Current Events

All in the family

June 21, 2007

"Hah! The Poles are making trouble in the EU now. They got on our nerves too."

My wife, normally not disposed to Schadenfreude, made this remark the other day after hearing a report about Warsaw's opposition to a new voting system for the European Union, which Poland joined in 2004. Under the system advocated by Germany, holder of the EU's rotating presidency until the end of this month, legislation would be passed by a "double majority" of at least 55 percent of the EU member states and 65 percent of the EU population. This would give Germany (pop. 82.4 million), the EU's most populous member by far, more than double the voting clout of Poland (pop. 38.2 million). At present, Poland has 27 votes to Germany's 29. The voting plan is part of a slimmed-down treaty meant to replace the stalled European constitution, rejected by French and Dutch voters in 2005 referendums. Warsaw has threatened to veto the treaty at an EU summit meeting in Brussels today and Friday unless voting in the 27-member bloc is based on the square root of a country's population, which would give Poland six votes in the EU Council of Ministers to Germany's nine.

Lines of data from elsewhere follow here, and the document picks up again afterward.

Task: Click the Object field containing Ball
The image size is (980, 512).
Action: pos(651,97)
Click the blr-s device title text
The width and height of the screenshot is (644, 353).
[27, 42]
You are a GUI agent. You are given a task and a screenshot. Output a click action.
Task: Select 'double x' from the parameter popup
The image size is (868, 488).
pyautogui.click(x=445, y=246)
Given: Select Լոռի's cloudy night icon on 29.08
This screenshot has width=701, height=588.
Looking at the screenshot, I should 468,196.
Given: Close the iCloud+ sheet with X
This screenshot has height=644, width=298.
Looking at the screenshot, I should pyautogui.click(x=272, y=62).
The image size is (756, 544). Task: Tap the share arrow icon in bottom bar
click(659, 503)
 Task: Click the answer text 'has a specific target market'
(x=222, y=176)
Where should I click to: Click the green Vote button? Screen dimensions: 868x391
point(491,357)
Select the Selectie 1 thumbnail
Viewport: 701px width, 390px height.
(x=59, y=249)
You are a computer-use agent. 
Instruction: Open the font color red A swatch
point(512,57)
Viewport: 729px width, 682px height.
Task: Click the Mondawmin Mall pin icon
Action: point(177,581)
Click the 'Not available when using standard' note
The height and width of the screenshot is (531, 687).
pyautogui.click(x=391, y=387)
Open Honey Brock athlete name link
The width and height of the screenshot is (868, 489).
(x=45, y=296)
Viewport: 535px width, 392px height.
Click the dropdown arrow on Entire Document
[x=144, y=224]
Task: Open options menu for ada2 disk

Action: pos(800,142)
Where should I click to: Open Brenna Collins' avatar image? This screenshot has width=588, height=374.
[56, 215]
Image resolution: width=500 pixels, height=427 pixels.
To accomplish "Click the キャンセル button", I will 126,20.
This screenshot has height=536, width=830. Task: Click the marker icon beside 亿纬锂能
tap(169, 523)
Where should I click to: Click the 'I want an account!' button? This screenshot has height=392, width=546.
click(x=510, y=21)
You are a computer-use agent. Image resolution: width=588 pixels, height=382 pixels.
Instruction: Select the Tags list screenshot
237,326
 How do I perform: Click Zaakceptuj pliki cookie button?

"Square root or death!" has become a Polish battle cry. Yikes, the Polish cavalry rides again!

Like most Russians, my wife has definite opinions about the Poles, and they're not very positive. The Poles, she says, were the Russians' biggest headache in the Soviet-era Warsaw Pact. The Poles, she says, are cunning. The Poles, she says, complain. Not that this has stopped her from having Polish friends, whose Slavic soulfulness and hospitality she appreciates and shares. And then she married me, a somewhat cunning, sometimes complaining, halfway hospitable soulmate of Polish descent on the paternal side.

My natural sympathies tend to go to famously rebellious Poland in disputes with its biggest, baddest historical enemies, Germany and Russia, which have squeezed it, vice-like, for centuries. Here isn't the place for a long chronicle of woe. Poland hasn't been an innocent victim always, of course, and has got in some good licks too. Remember the Battle of Tannenberg in 1410? But Poland has mostly been on the receiving end, which is why it's so prickly when it feels bullied or belittled, and so alarmed when Germany and Russia team up over its head.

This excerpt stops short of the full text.